Hear me out: I appreciate why people like William Shakespeare. Studying English Literature at A-Level and university, it is hard to escape the die-hard fans of his work. But, it’s just not for me.
Before I get attacked, let me quote the words of Tolstoy: “I expected to receive a powerful esthetic pleasure, but having read, one after the other, works regarded as his best […] not only did I feel no delight, but I felt an irresistible repulsion and tedium, and doubted as to whether I was senseless in feeling works regarded as the summit of perfection by the whole of the civilized world to be trivial and positively bad”.
Maybe it’s my lack of familiarity with the plays, but I just don’t find any pleasure in reading or watching plays of his (although, Gnomeo and Juliet is 10/10). Admittedly, I have only ever studied Othello and Richard III (but, to be honest, the two become jumbled in my mind because most of the characters are as replaceable as each other), but if the first two can’t grab me, I’m not confident that any of his other plays will.
Out of these two plays, it is hard to find a character likeable.

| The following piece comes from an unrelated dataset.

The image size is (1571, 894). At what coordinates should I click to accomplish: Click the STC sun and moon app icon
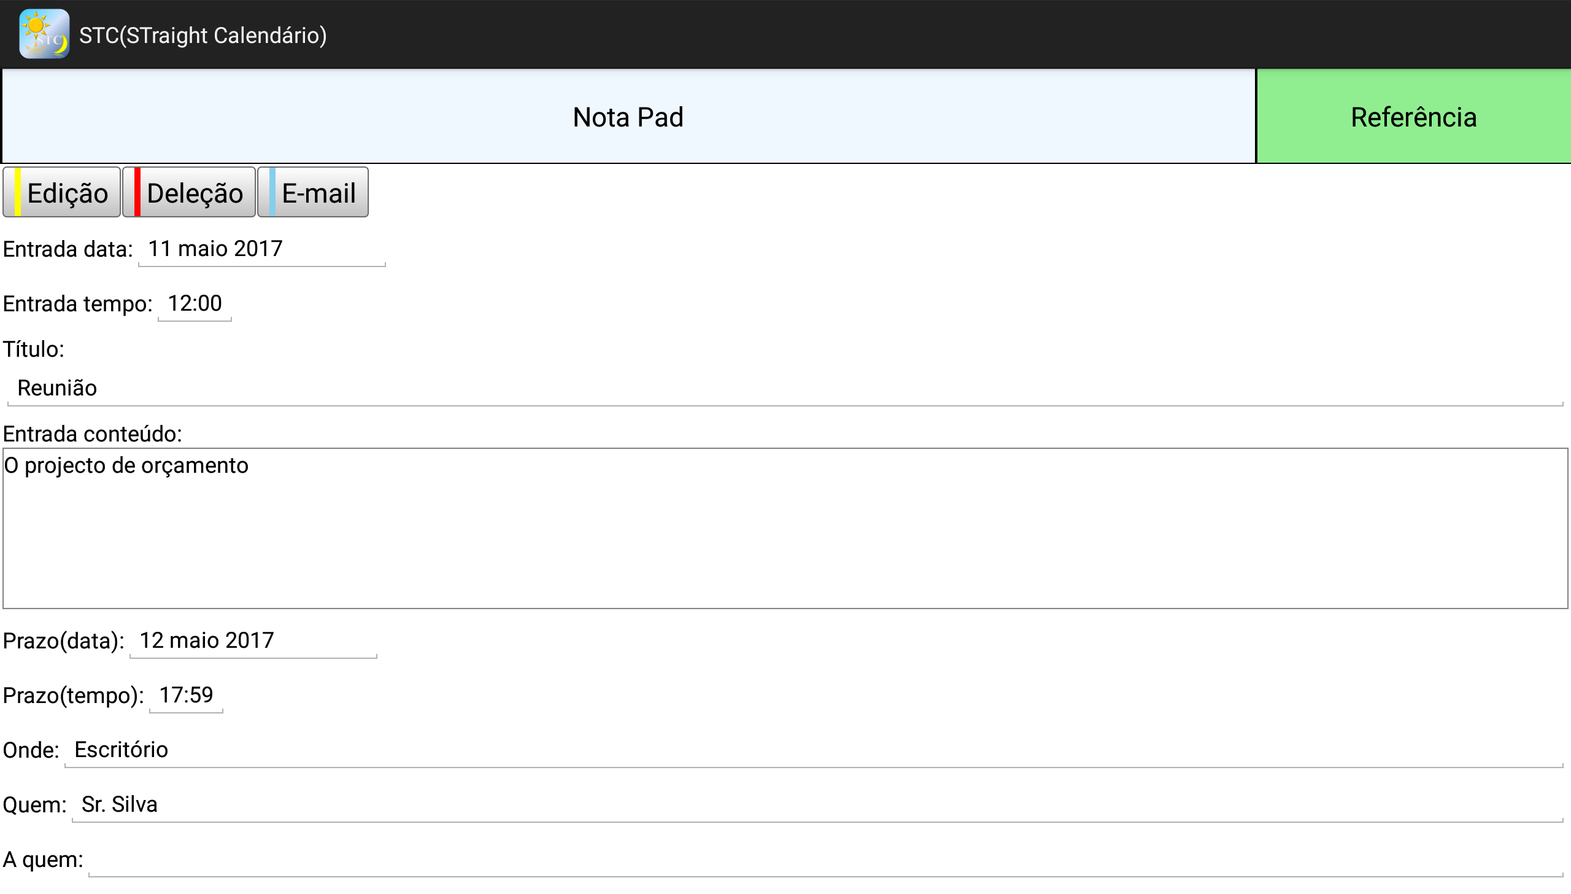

One that has stuck with me is Iago, but that’s probably only because his character was taught to me at A-Level as showcasing some of the most famous literary techniques (eg. the soliloquy). I know that the plays were written in a vastly different society than we live in now, but even so, it wouldn’t hurt to give one of your female characters some personality…
What happens in the plays is not as exciting as they are hyped up to be, too. The dull personalities are substituted with plenty of gore (which, to be honest, is bearable), but that leads to nothing interesting. I had to read Othello and Richard III numerous times, and I cannot tell you a significant plot point that has stuck with me (other than the obvious murder here and there).
Shakespeare’s sonnets are definitely much more bearable than his plays, and there are a few that are memorable enough. Sonnet CXXX is perhaps most entertaining because of its ridiculousness. Known better as ‘My mistress’ eyes are nothing like the sun’, this sonnet is attempting to ridicule conventions of love poetry. But, reading it with no context whatsoever, it reads like any other rakish piece. Nothing special, but (admittedly) somewhat memorable.
My main criticism with Shakespeare is not himself or his work. It’s that it feels like something compulsory, and something that everyone should appreciate. When, in reality, there are far more authors and works that are worth paying attention to. His contemporaries are more entertaining (Ben Johnson and Walter Raleigh, to name a couple), and there have been so many more interesting playwrights/poets since (ever heard of Aphra Behn, or the Earl of Rochester?!).